I’ll tell you how it all started. Kimmo and I had a lot of talks just before he started skating. For about two weeks we were meeting a lot. So every day he’d come in for an update, or most days we’d talk about where he was at, how he felt, the doctor’s appointments or whatever else was going on. Part of the talks got to the point where OK, if we’re out of the playoffs… I asked Kimmo if he wanted to look at going somewhere and taking a run at winning a Stanley Cup. That point is when we both started thinking about the idea. Before that I don’t think he’d thought about it, and I hadn’t thought about it. I’m guessing here but I want to say we were 10 points out of a playoff spot and it wasn’t looking good, albeit never say never. So we started discussing it at that point, and I think that’s when both of us over the course of time got comfortable with it. Kimmo did not have a no-trade clause in his contract, but if Kimmo wouldn’t have been amicable to being traded, we would not have traded him. He’s meant too much to this organization to trade him if it was against his wishes. Over the course of time we both got comfortable with the idea, and then we’re sitting here now, we’re close to a playoff spot, so Kimmo and I went back and forth – do you want to go, do you not want to go, do we want to move you… it was a tough one. In the end, I guess when we talked we both came to the agreement that this is going to work for both sides. It gives him a chance to win the ultimate prize… and that’s not to say we don’t have a chance here, if you get in the playoffs you have a chance. But I think the security of Chicago being in the playoffs versus us being out of the playoffs at this point is probably the thing that I’m guessing pushed Kimmo over the edge.

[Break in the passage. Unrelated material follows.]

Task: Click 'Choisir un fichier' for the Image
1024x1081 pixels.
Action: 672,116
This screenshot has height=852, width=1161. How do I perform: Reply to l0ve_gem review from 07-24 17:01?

Were there any other teams involved?
I had calls from other teams, and whenever I’d get a call I would talk to Kimmo about it. He knows everything that happened through this whole process, and again I wasn’t going to move him to a team he didn’t want to go to, nor would I have moved him if he didn’t want to be moved.
Do you worry about what the guys in the room think about this? That it makes guys think you’re sellers and you’re not staying as is for the last 20 games?
I don’t necessarily believe that. You’ve got to remember, Kimmo hasn’t played for us all year. I think we’re 62 games deep here, and we haven’t had him play a game. I don’t look at this like we’ve taken away from our team. [Our current team] has done a great job in the last month, and we’ve got to keep moving here. We’ve got a lot of ground to catch and fighting the three teams right now, so we’ve got to get going. Focus shouldn’t be the fact that we’re looking at the future, because we’re four points out right now and we’ve got to win hockey games.
How have the last two weeks impacted your trade talks?
Well, people call back and they ask what you’re looking to do. Obviously we’re creeping up and getting close here, but there’s a certain price where you’ll take a look at different things. This is an active time of the year. It’s a time of year where you have to listen and you have to assess anything that’s kind of thrown your way, and look at today and look at tomorrow and make hard decisions. It’s an intense time of year for us.